New research by a team of archeologists in Scandinavia is shedding light on a man who died a brutal death in the area of Northwest Denmark more than 5,000 years ago. 

“Vittrup Man” was first discovered in a peat bog in northern Denmark in 1915. It was evident that he’d died a brutal death, having received at least eight blows from a club over his body. 

For more than a century, this was all that was known about the ancient man. 

Now, researchers have mapped out crucial details of his life, determining that he covered a wide geographical area before his death, sometime around 3,200 BCE. 


“Vittrup Man” was first discovered in northern Denmark in 1915.  (University of Gothenburg)

The man likely grew up in northern Norway but, for some reason, traveled to Denmark in his late teens. It was there that his diet changed from fish to food produced by agriculture. 

“He comes from the north, from a relatively cold area, and it must have been a coastal area because the food he ate as a child came from the sea,” said archaeologist Karl-Göran Sjögren, who was a member of the research team. 
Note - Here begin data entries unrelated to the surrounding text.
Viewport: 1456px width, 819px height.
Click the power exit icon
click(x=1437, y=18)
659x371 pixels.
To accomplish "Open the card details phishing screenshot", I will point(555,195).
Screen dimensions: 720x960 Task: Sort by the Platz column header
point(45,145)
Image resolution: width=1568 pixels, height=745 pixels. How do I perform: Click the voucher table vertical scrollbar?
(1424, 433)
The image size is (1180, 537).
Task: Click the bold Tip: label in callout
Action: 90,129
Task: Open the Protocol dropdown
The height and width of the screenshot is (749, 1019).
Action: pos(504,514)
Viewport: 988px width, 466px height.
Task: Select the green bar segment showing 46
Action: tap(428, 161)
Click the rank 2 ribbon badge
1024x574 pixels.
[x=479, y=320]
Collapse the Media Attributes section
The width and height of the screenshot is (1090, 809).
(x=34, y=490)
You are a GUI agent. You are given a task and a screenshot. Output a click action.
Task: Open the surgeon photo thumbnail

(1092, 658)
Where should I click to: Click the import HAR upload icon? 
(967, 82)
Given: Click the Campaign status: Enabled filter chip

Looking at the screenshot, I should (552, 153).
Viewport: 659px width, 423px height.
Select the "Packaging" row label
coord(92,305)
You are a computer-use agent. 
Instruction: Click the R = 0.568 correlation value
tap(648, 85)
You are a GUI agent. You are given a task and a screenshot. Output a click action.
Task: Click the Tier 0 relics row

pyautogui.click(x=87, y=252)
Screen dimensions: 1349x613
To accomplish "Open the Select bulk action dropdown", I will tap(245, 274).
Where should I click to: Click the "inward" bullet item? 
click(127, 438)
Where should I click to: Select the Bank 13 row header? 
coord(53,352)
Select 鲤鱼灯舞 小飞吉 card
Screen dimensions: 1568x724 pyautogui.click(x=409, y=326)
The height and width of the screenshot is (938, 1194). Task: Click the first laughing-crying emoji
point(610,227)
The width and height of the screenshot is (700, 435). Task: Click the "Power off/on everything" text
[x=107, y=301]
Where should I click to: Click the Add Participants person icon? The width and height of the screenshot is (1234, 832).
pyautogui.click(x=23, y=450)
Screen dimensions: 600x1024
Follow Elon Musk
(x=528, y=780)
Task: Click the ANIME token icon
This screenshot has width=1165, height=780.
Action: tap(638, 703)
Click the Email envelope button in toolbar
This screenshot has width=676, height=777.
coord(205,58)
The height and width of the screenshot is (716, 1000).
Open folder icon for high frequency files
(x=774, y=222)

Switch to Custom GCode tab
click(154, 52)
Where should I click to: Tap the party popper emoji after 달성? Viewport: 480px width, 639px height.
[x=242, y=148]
The researchers determined the “Vittrup Man” likely spent 10 to 20 years in a farming community in Denmark before he was “brutally clubbed to death.” 

The revolutionary techniques in DNA analysis, analysis of dental calculus, and isotope analysis, are opening new windows into the lives of ancient peoples. 

Anders Fischer, who is part of the Swedish-Danish team that is linked to the University of Gothenburg, said such techniques enable researchers to “follow this individual’s geographical and dietary development from birth to death.” 

“As far as we know, this is the first time researchers have been able to map a person’s life history in such great detail and from so long ago,” Fischer said. 

vittrup man met a brutal end

A cartoon depiction of an ancient man meeting a brutal death.  (Niels Bach via University of Gothenberg)

 The study, published in Nature, is part of a larger study examining the genomes and DNA of the prehistoric Nordic population. “Vittrup Man” is part of an analysis of 100 teeth and bone remains found in Denmark. 

Researchers were particularly drawn to “Vittrup Man” because his genome “differed markedly from the rest of the Danish Stone Age population,” said Fischer. 

“[H]e was closely related to contemporary people living on the Scandinavian peninsula, in what is now northern Norway and Sweden,” Fisher said. “This is why we chose to study his origins and life history in detail.” 

It remains unclear how “Vittrup Man” ended up in Denmark or why he was clubbed to death and archaeologists can only speculate. Researchers have speculated he may have been sacrificed. 


“The study now adds a real flesh and blood human being to these finds,” said Lasse Sørensen, an expert in the Neolithic period at the National Museum of Denmark in Copenhagen and a member of the research team.